> TASK PROMPT
Print exactly the lines of the listing below from the one containing "Given: Click inside the Search input field" through the final line, both included, and no pictures.

> EXTRACTED ENTRIES
________________

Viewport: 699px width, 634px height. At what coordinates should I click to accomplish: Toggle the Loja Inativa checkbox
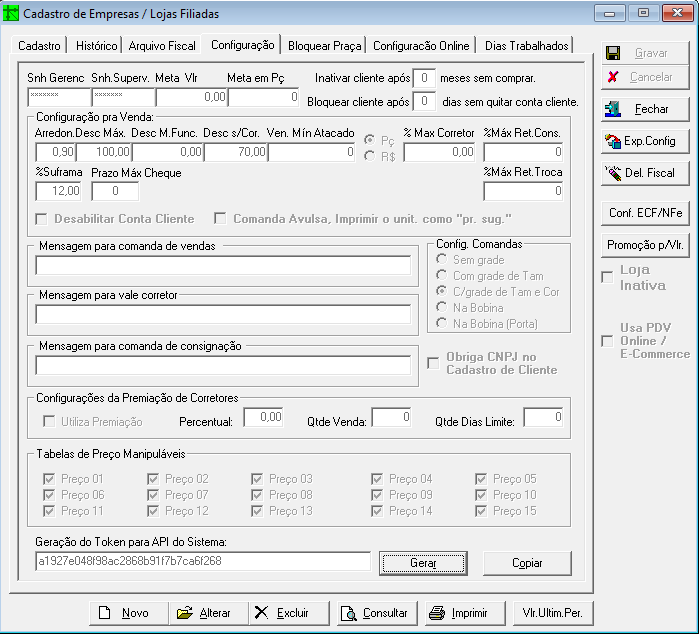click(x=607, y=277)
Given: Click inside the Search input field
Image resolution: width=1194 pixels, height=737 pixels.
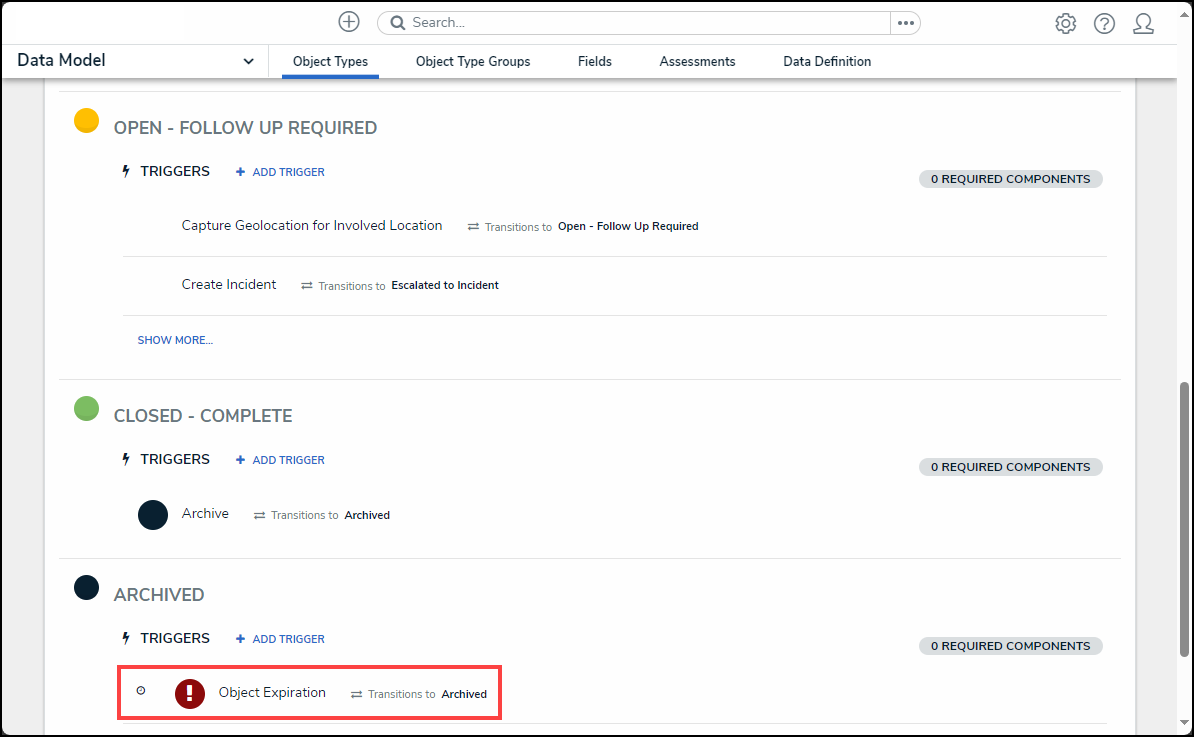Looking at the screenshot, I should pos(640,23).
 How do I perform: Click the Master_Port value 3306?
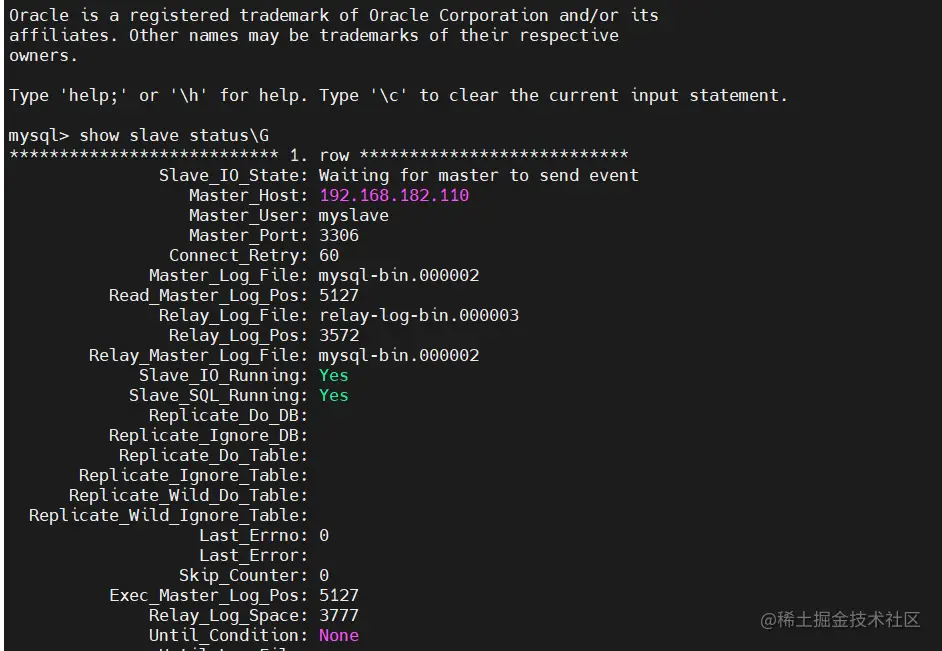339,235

________________

> TASK RESULT
Given: Click inside the Search input field
Image resolution: width=1194 pixels, height=737 pixels.
Looking at the screenshot, I should pos(640,23).
 How do I perform: Click the Master_Port value 3306?
339,235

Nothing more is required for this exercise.